Assim, entre 2014 e 2015, ele se isolou em uma pousada no interior de São Paulo para classificar e entender as ideias. “Minhas criações sempre nascem a partir de um vazio, mas, ao contrário de outros projetos que sempre surgiram a partir de imagens, esse se desenvolveu no formato de um roteiro, algo inédito para mim”, conta. “É por isso que Perlimps se destaca por ter mais diálogos.”

REINOS. A animação mostra a jornada de aventura e fantasia de Claé e Bruô, agentes secretos de reinos rivais. A dupla precisa superar suas diferenças e unir forças para encontrar os Perlimps, criaturas misteriosas capazes de encontrar um caminho para a paz em tempos de guerra.

“É uma história sobre a aproximação entre dois reinos”, diz Abreu, cuja trama é metáfora para povos em conflito, o que resulta em invasões e dominações. “O Bosque Encantado é o espaço que simboliza a infância e é defendido pelos Perlimps, que tentam evitar o conflito entre os gigantes, pois isso destruiria aquele espaço.”

O processo de criação foi subitamente interrompido em janeiro de 2016, quando O Menino e o Mundo foi anunciado como finalista na categoria de animação do Oscar. De repente, a rotina de Abreu, antes tranquila, virou de cabeça para baixo. Foram meses dedicados à divulgação do filme e, mesmo derrotado por Divertida Mente na corrida pela estatueta dourada, só a indicação bastou para abrir portas em todos os cantos do mundo. “Até hoje, não há uma semana em que não chegue ao menos um pedido para exibição.”

Diante de uma avalanche de convites de todos os tipos, Abreu não se abalou, mantendo-se coerente com uma de suas principais virtudes: “Jamais deixei meu ego inflar, mesmo com tanta badalação. Sempre segui fielmente o pensamento de um dos meus artistas preferidos, o pintor suíço Paul Klee, adepto da filosofia da árvore: o artista representa o tronco, se alimentando do que vem das raízes e ajudando a criar as folhas e as flores.”

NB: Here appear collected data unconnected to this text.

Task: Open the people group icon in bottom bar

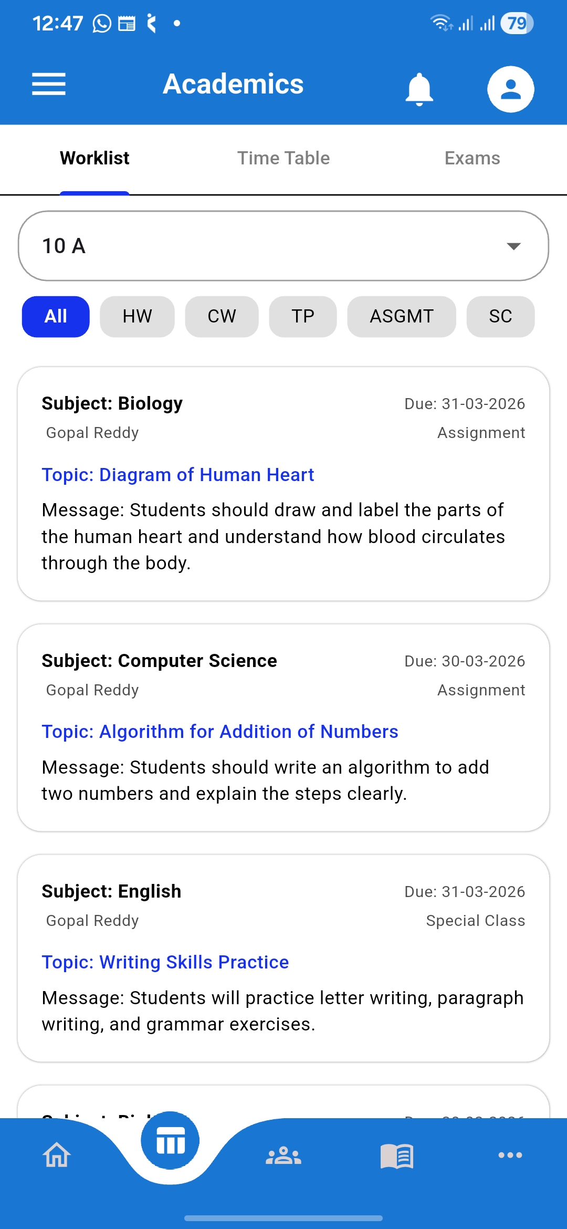Action: pos(284,1155)
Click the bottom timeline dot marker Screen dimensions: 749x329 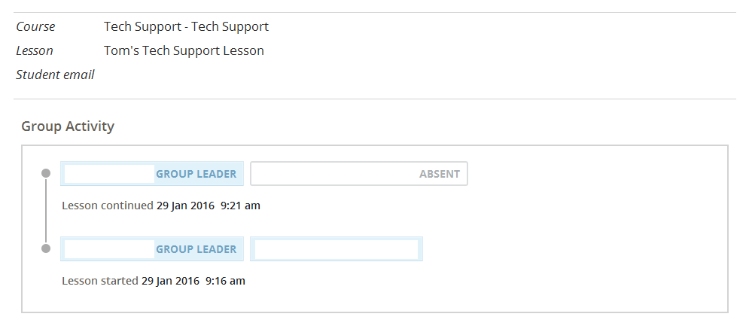(x=46, y=248)

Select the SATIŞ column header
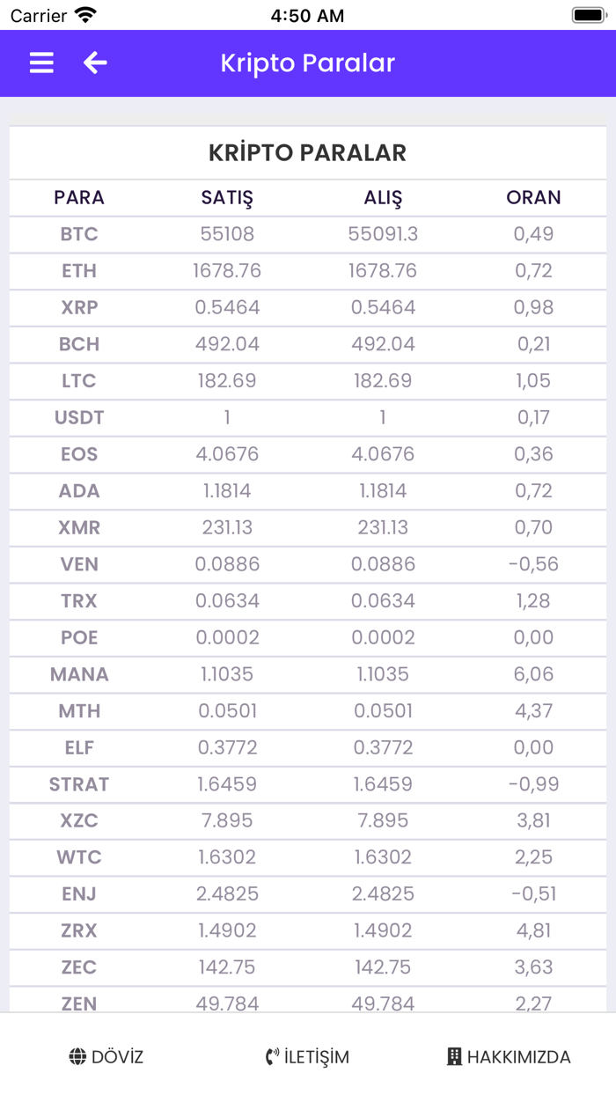coord(227,197)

GREMLINS. Foi essa abertura para o trabalho conjunto que permitiu a Abreu se aliar a dois importantes artistas na criação de Perlimps: os produtores e diretores Laís Bodanzky e Luiz Bolognesi, que trouxeram tanto apoio financeiro (por meio da Buriti Filmes) como imaginativo, ao criar um estilo de trabalho baseado na troca de ideias. “Não havia ciúmes, sempre a melhor sugestão era abraçada por todos”, conta o realizador. “Foi o Luiz, por exemplo, que sugeriu o nome Perlimps, ao pensar em gremlins e pirilampos até chegar no atual.”

Ao grupo, juntou-se ainda o produtor Ernesto Soto Canny e o roteiro ganhou preciosa contribuição da escritora Adriana Falcão. “Ela chegou quando a história parecia amarrada, mas fez sugestões tão significantes que modificamos muitos detalhes”, comenta Abreu, que convidou ainda o grupo musical O Grivo para criar os sons incidentais de cada cena.

O resultado é uma animação com personagens vívidas e coloridas que, desenhadas à mão e em 2D e 3D, revelam detalhes abstratos e significativos sobre o valor dos sonhos.

“O cinema de Alê Abreu une utopia, fantasia e resistência. O modo artesanal com que todos os fundos são pintados à mão, a animação feita em traço livre, a pequena equipe, tudo funciona sutilmente para contar histórias grandiosas e universais que falam de seres cósmicos e confrontos arquetípicos”, disse Bolognesi à revista Variety. “Perlimps traz uma história que pode estar acontecendo agora na fronteira entre Ucrânia e Rússia.”

As informações são do jornal O Estado de S. Paulo.